Cultivation that develops responsibility & reaps prosperity could put a brake, however partial, on official graft, insurgent unrest, narco-trafficking, DEA ops & int’l largesse that perpetuates rather than alleviates poverty. It can also salvage the environment, not just in South America but in about a half dozen places that supply almost all our oxygen across the planet. If / when those are gone the ions captured in bars like Fortunato No. 4 will bear testament to remind future humanoids, the Robo sapiens, of the only place that had chocolate – Earth.
Although dinosaurs, saber-toothed tigers & woolly mammoth, among other creatures, no longer roam the planet, occasionally we encounter something that stays & more importantly speaks across the ages. Chocolate still continues the storied conversation in that vein.
Research with cacáo genetics accelerates at such a clip that new findings pertaining to Marañón Canyon have possibly already eclipsed it. But the drama of how it came about & evolves should capture attention for some time to come since it is chocolate making history.
As the Pleistocene Park of cacáo, Marañon Canyon inevitably will draw parallels to other sacred cacáo groves which have taken on mythical dimensions in the minds of chocoscenti around the world. Those hallowed names Chuao, Xoconochco, Rio Bení, Sambirano Valley. It belongs in their company. But in truth, it’s better organized than some prehistoric jungleland – more in line with a retro-utopia.
Retro because all the pure pristine nature in the Amazon basin inhabited by small “Stone Age tribes” & “primordial wildlife” that continues to grip our collective imagination – fantasized recently in a Rolling Stone article of an existence “unchanged since the dawn of time” – is largely secondary forest overgrown atop a civilization that lived here for at least 1,500 years.
The groundbreaking work of Michael J. Heckenberger among the Kuikuro indigenistas of Brazil’s Xingu Reserve unveils this terra incognito hidden under the forest canopy. In a rarity for the modern age, the Kuikuro have retained the full breadth of their culture – language, rituals, arts, & economy. Heckenberger’s Amazonia 1492: Pristine Forest or Cultural Parkland reads as a sequel to Charles C. Mann’s 1491: New Revelations of the Americas before Columbus. He shows that the ways of the Kuikuro, their organized settlements, gardens, fields, & orchards create a rich biodiversity using soil-enrichment techniques, long crop rotation cycles & a generalized forest management that form a direct link to their ancestors. Evidence of ancient earthworks tells their story, & how humans helped shape the rain forest by design.

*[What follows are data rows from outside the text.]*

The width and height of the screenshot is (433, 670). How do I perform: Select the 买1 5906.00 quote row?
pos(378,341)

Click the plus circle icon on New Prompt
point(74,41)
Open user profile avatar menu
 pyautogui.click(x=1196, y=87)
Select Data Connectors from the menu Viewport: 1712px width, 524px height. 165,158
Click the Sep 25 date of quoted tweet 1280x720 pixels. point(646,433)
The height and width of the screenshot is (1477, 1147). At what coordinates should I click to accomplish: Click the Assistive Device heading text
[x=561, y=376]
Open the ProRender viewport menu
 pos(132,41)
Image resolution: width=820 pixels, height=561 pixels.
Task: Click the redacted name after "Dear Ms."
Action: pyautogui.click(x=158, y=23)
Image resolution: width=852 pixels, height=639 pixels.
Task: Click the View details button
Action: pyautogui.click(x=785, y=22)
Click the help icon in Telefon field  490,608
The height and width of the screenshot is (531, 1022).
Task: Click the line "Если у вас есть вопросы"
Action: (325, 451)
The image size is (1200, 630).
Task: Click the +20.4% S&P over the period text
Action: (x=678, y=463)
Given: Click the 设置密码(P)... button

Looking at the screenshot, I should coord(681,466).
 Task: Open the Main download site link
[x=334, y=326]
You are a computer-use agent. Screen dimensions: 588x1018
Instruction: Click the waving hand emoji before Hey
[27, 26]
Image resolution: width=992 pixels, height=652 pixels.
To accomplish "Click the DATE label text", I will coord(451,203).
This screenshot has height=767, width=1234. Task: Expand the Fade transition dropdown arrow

Kuhikugu, the largest pre-Columbian settlement yet uncovered, served as the hub of a radial trade network interconnected by carefully aligned roads the width of modern freeways transecting the jungle with raised causeways or overpasses, bridges & canals. In precise plots they reworked the terrain, digging a vast irrigation system, growing manioc, harvesting pequi fruit trees, & collecting sapé grass to build their thatch houses. Artificial ponds & weirs in the wetlands signal fish farming. Outside the main population zones, they foraged into the deep forest for animals, medicinal plants & spirit worship.
These societies practiced composting & recycling, controlled burning of vegetative cover for soil enrichment, making it darker & loamy. The size of each village palisade, & the sum of these population clusters, integrated close together into larger political units numbering 30,000 to 50,000, totaled perhaps as many as 10 million in all, compared to maybe 200,000 who inhabit the Amazon today. Theirs represent one model of land-use – a green proto-urbanism – ripe with advanced techniques for sustainable agro-forestry. It could be instructive in the 21st century & beyond in how we mold & redevelop transitional rainforests.
So there’s cause to rejoice for this particular cacáo is in good hands. The future in the shady cacáo groves & the chocolates salons around the globe looks brighter. Nurseries are sprouting up, seedlings taking root, new buds are flowering.
At the risk of getting carried away, a world heritage site the UN & The Smithsonian need to know about.